● **Exercise instructions**:
Nothing outside the range is wanted. Repeat exactly the lines below from the one with "You are a GUI" through the one with "Task: Open before/after edit comparison view".

● **Material for the task**:

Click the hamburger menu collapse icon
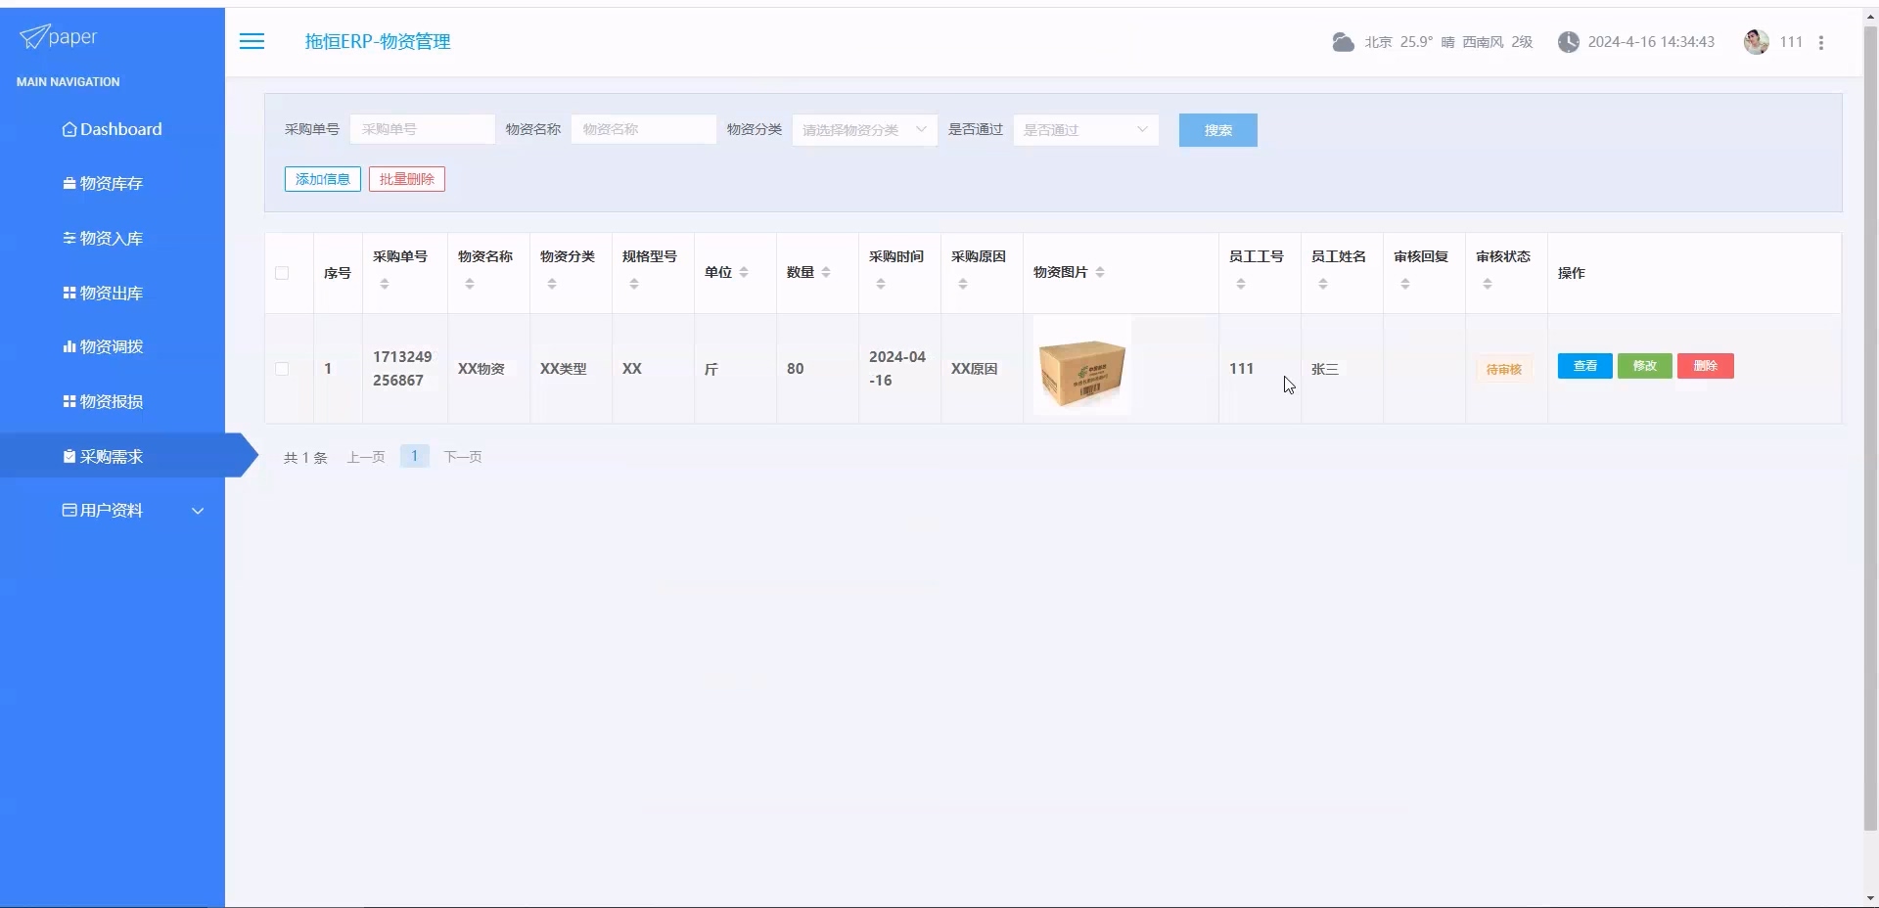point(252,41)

* * *

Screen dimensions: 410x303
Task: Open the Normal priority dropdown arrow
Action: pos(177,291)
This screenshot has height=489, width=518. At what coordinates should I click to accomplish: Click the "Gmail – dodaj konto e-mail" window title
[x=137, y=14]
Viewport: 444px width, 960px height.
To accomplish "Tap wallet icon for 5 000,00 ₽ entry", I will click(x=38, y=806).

---

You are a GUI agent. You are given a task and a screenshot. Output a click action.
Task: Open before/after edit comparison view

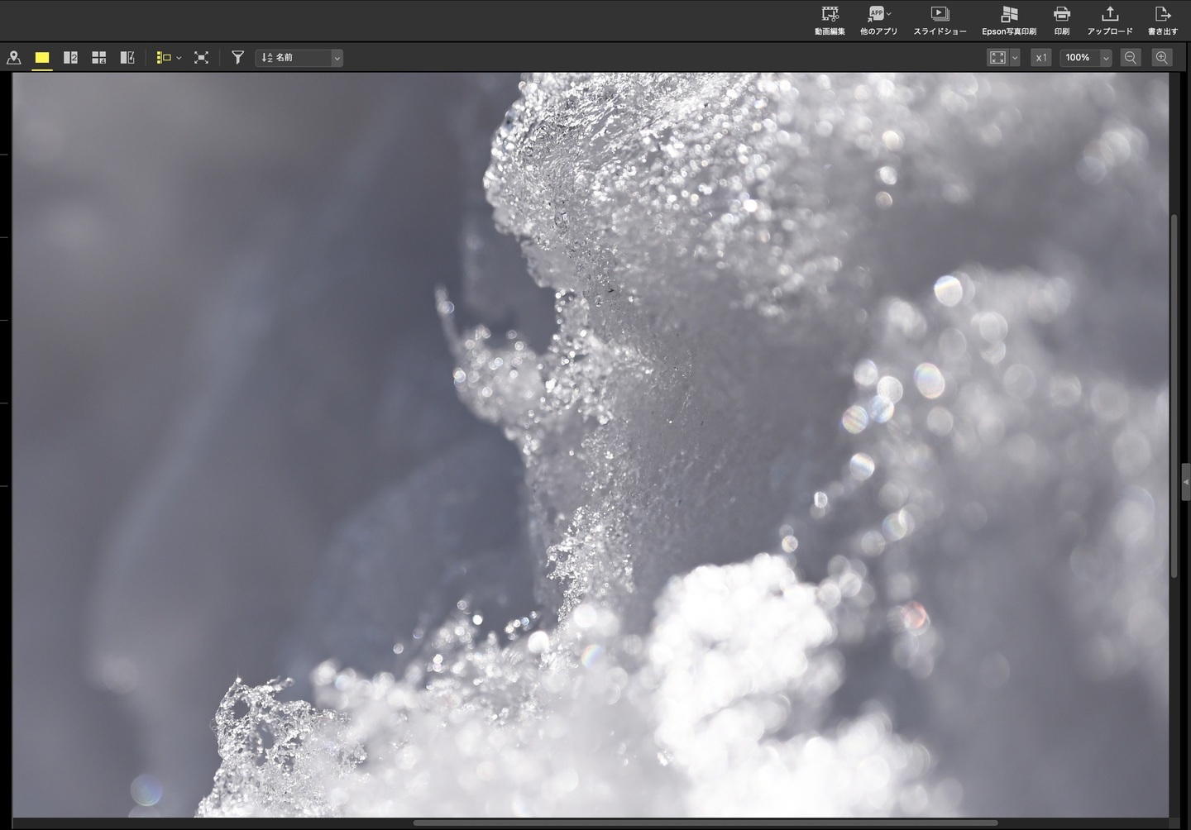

● **Exercise output**:
You are a GUI agent. You are given a task and a screenshot. Output a click action.
Task: Open before/after edit comparison view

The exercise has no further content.